### EXERCISE GOAL
Retype every line of the records below word for word, leaving out the pictures.

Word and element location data
━━━━━━━━━━━━━━━━━━━━━━━━━━━━━━

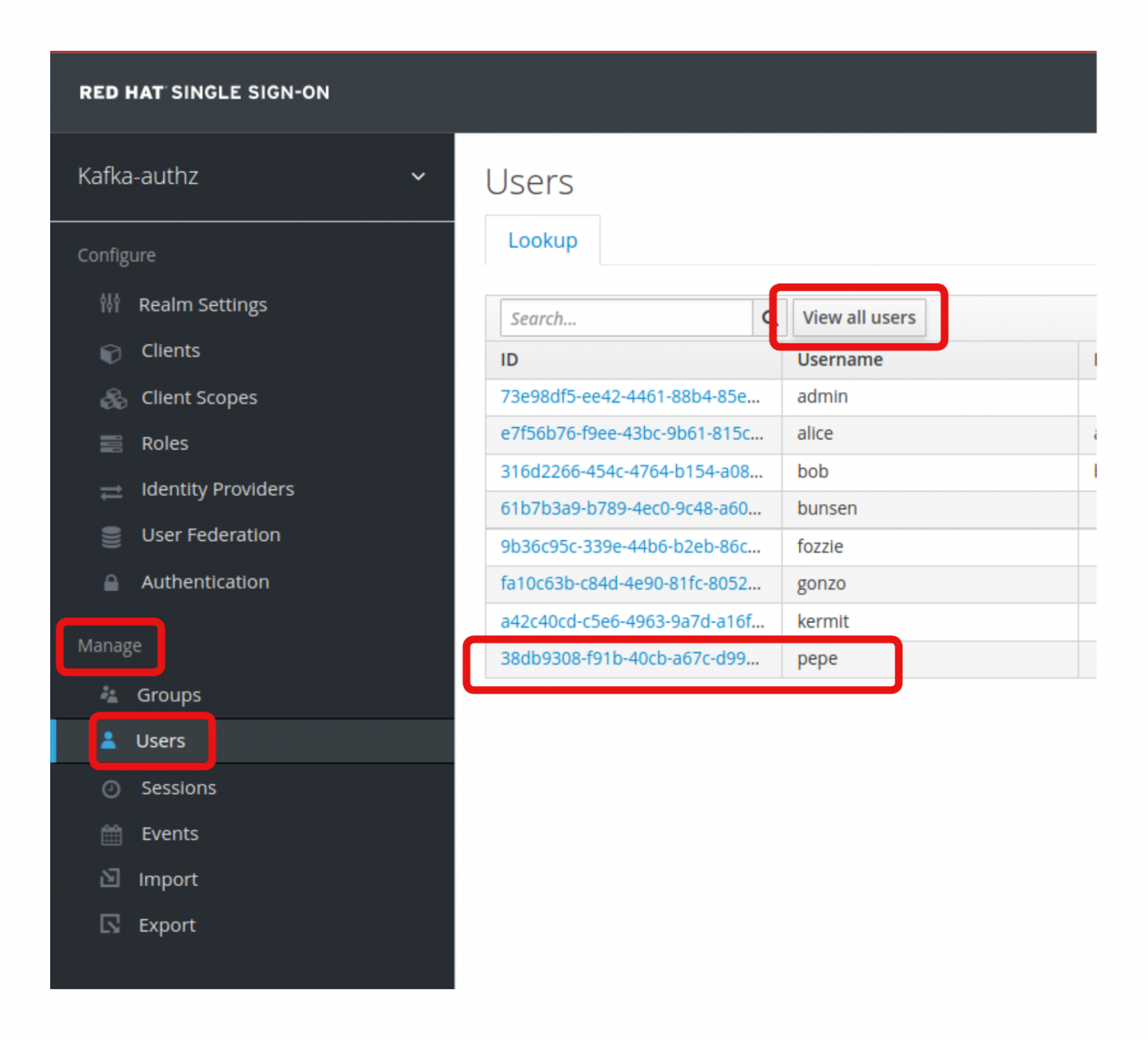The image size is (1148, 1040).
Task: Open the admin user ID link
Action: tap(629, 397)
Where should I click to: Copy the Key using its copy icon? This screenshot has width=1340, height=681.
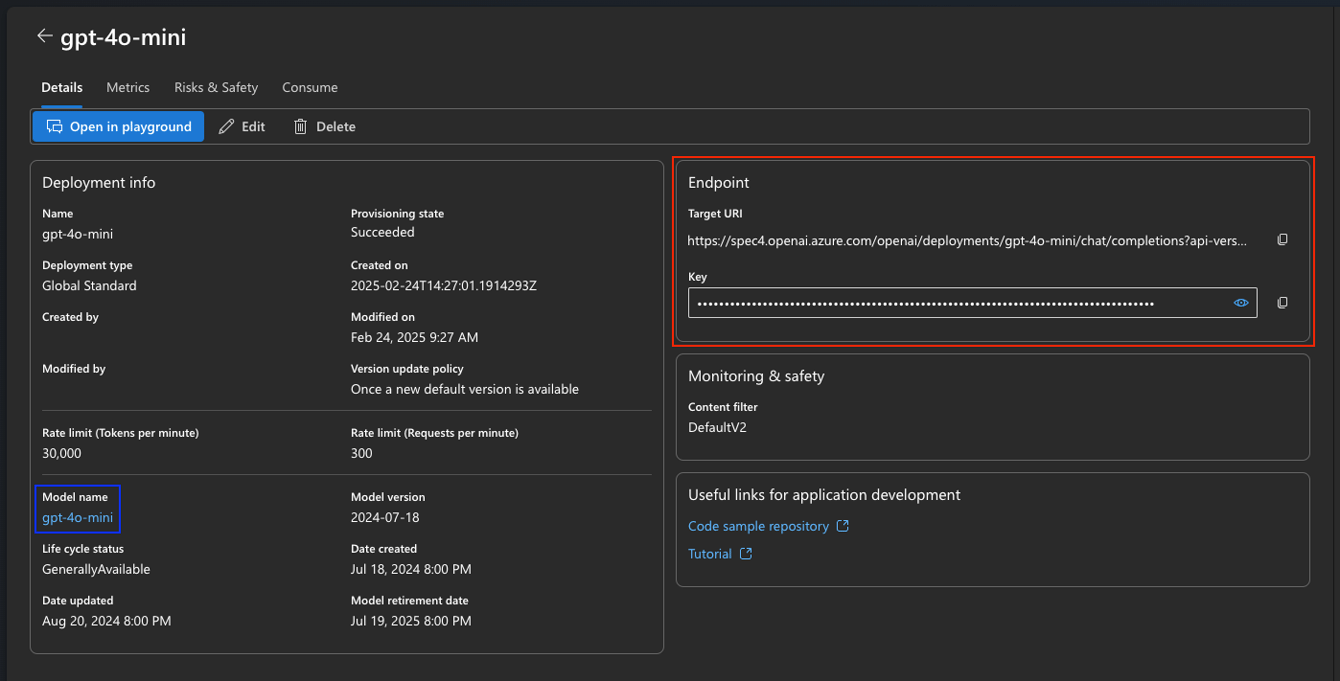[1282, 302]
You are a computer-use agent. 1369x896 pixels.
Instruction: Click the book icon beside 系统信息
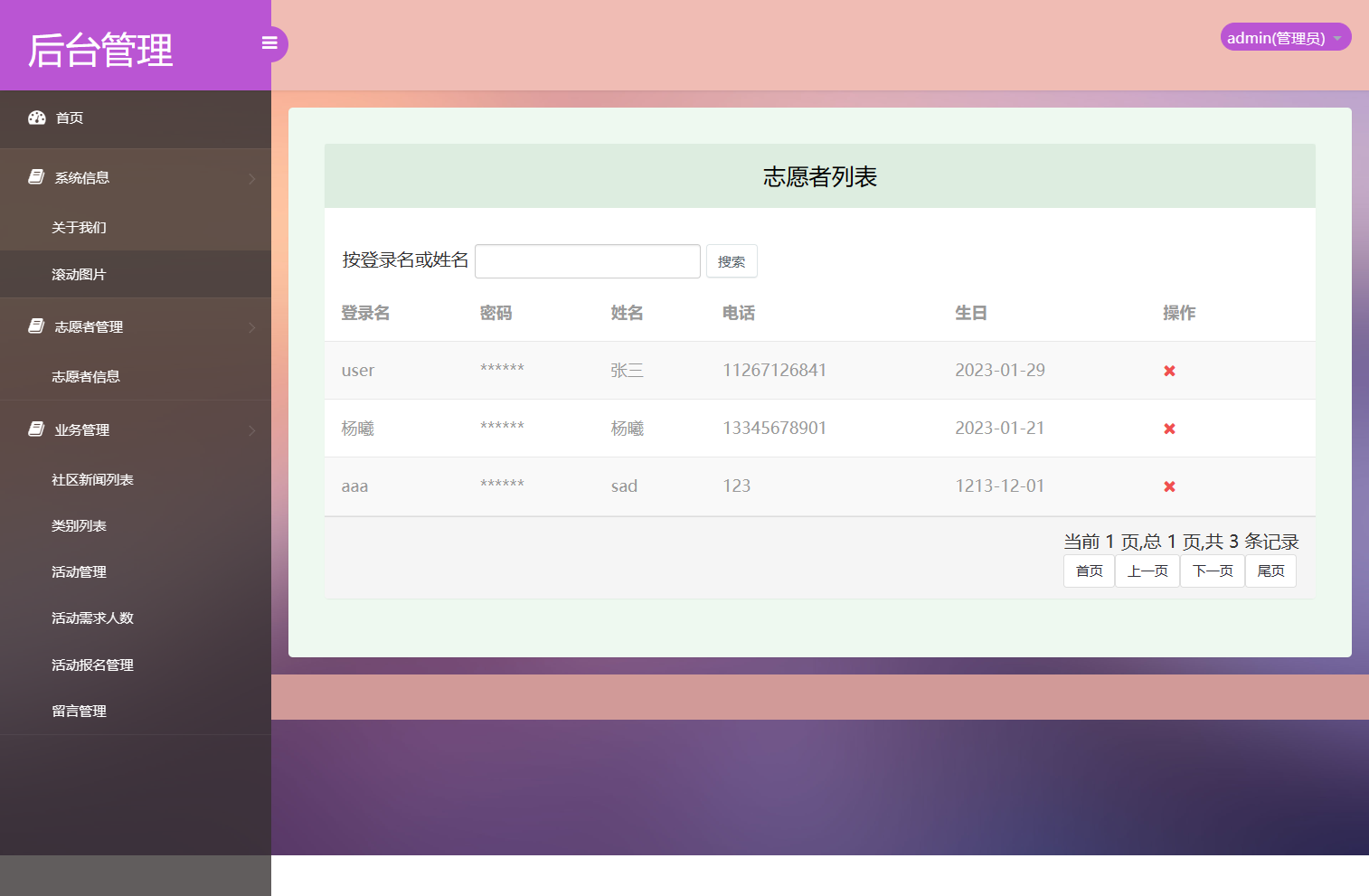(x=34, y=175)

━━━━━━━━━━━━━━━━━━━━━━━━━━━━━━

### ANSWER IN FULL
The image size is (1148, 1040).
Task: Open the admin user ID link
Action: tap(629, 397)
Where should I click to: Copy the Key using its copy icon? This screenshot has width=1340, height=681.
[1282, 302]
You are a computer-use agent. 1369x896 pixels.
Instruction: Click the book icon beside 系统信息
(x=34, y=175)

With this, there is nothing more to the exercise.